David Camroux, co-editor of the Journal of Current Southeast Asian Affairs, has written a telling paper — published by the Australian National University’s East Asia Forum — that says: “Joko’s foreign policy represents a return to the guided democracy period of Indonesia’s founding president, Sukarno.”

Of course, it helps this thesis that Joko’s political patron, and the least effectual among his predecessors as Indonesian presidents, is Sukarno’s daughter Megawati Sukarnoputri.
Camroux cited Joko’s speech last month at the 60th anniversary celebrations for the Asia-Africa Conference as underlining this lineage: “While there was not the same lofty anti-colonial rhetoric, the thrust of the speech was the same — that is, the need to break away from the Western economic order.” A fortnight earlier, Megawati gave a speech at her party’s congress stressing its core economic nationalism platform.

Joko is well aware of Indonesia’s need for foreign investment, so he effectively compensates in another area of public policy by his especially vigorous nationalism, resisting foreign pressure over the death penalty for drugs offences.

And on the international stage, Camroux adds, Joko, “like Sukarno for most of his presidency, is essentially his own foreign minister. Compared to her predecessors, Indonesia’s current Foreign Minister, Retno Marsudi, seems to be an intellectual lightweight.
“It would appear that Megawati pushed for her appointment for symbolic reasons — she is Indonesia’s first female foreign minister,” as Megawati was the first woman president.
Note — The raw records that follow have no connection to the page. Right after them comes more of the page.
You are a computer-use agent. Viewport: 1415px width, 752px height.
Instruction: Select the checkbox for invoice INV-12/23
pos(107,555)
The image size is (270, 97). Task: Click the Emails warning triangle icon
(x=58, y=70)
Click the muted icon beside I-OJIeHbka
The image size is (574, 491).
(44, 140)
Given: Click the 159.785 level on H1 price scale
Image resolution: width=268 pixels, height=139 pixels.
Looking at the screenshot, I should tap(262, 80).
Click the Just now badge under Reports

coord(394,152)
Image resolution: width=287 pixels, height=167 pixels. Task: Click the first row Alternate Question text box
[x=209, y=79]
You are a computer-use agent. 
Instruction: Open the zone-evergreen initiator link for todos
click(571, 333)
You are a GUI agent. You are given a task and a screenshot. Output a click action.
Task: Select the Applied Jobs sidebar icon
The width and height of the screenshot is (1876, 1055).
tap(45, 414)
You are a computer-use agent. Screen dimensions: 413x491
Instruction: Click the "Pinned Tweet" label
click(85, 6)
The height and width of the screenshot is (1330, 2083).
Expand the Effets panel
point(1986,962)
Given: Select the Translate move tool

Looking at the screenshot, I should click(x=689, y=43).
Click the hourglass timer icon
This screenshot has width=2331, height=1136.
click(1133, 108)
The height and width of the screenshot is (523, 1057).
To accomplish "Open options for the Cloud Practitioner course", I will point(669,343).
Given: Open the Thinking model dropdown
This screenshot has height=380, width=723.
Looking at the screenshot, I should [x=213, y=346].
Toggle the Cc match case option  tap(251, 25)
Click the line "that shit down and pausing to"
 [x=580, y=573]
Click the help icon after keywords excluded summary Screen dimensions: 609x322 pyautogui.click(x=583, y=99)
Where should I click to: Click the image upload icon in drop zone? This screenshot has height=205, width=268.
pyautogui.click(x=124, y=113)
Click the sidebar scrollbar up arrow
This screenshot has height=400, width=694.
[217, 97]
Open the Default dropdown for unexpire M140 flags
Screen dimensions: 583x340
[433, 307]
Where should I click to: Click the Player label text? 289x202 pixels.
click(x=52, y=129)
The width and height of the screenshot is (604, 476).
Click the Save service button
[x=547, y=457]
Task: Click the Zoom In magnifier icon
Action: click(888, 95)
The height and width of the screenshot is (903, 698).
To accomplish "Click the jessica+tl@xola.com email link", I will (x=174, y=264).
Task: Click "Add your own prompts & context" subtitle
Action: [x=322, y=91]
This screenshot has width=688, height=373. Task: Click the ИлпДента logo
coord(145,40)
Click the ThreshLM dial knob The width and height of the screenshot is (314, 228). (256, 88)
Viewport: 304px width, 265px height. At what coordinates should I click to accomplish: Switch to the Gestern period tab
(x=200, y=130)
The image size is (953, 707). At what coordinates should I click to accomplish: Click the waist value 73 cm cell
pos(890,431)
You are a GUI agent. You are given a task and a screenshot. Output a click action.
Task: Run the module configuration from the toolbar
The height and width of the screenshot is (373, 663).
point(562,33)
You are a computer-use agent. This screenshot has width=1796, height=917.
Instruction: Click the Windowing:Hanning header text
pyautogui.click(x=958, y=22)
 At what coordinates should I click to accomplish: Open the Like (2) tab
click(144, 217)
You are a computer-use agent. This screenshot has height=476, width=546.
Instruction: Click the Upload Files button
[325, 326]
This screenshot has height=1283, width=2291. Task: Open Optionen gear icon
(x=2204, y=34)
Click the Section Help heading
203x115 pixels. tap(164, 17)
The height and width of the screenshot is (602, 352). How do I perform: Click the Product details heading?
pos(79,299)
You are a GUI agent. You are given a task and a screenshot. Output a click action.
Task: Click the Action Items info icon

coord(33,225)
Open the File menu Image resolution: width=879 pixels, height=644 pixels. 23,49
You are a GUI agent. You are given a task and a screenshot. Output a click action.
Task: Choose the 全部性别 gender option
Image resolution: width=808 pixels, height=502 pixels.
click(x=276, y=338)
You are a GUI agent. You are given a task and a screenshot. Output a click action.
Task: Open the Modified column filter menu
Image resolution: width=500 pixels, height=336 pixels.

But the Foreign Minister has not been given much room to burnish her own credentials.
Another foreign policy focus of Sukarno that overlapped domestic policy was his emphasis on protecting maritime sovereignty — a ready route to restore popularity, through for instance blowing up illegal fishing vessels and, more controversially, “turning back the boats” filled with desperate Rohingyas.

Aaron Connelly, a research fellow at the Lowy Institute, says Joko’s foreign policy emanates from “his conviction that Indonesia’s dignity depends upon the state’s ability to defend itself from multifarious attempts to weaken it from within and without”. He thus wishes to revive the authority of the state — though as in China, the question then arises as to whether this involves strengthening the rule of law, as an autonomous institution, or the rule by law, as an agency of state power.

While Joko speaks frequently on his maritime agenda, Connelly says “he still shows little interest in or any deep knowledge of international politics in the region”.
And his commitment to a Sukarno-style concept of the strong state and the domestic politics of sovereignty could push him, Connelly says, “towards a less co-operative stance on specific issues that capture the imagination of the political and diplomatic elite” — such as trade and micro-economic policy.

Such an approach will make it less likely that Indonesia will play a leadership role, as it had begun to do under the presidency of Susilo Bambang Yudhoyono with Marty Natalegawa as foreign minister, in ASEAN or on South China Sea issues.

And Joko has come to office just as new leaders have emerged in those three other powers of Asia, China, Japan and India, whose regional and global visions and ambitions, as well as their domestic authority, are palpable: Xi Jinping, Shinzo Abe and Narendra Modi.
Robustly democratic Indonesia should be assuming regional leadership with a confidence that, at least for now, is eluding Joko.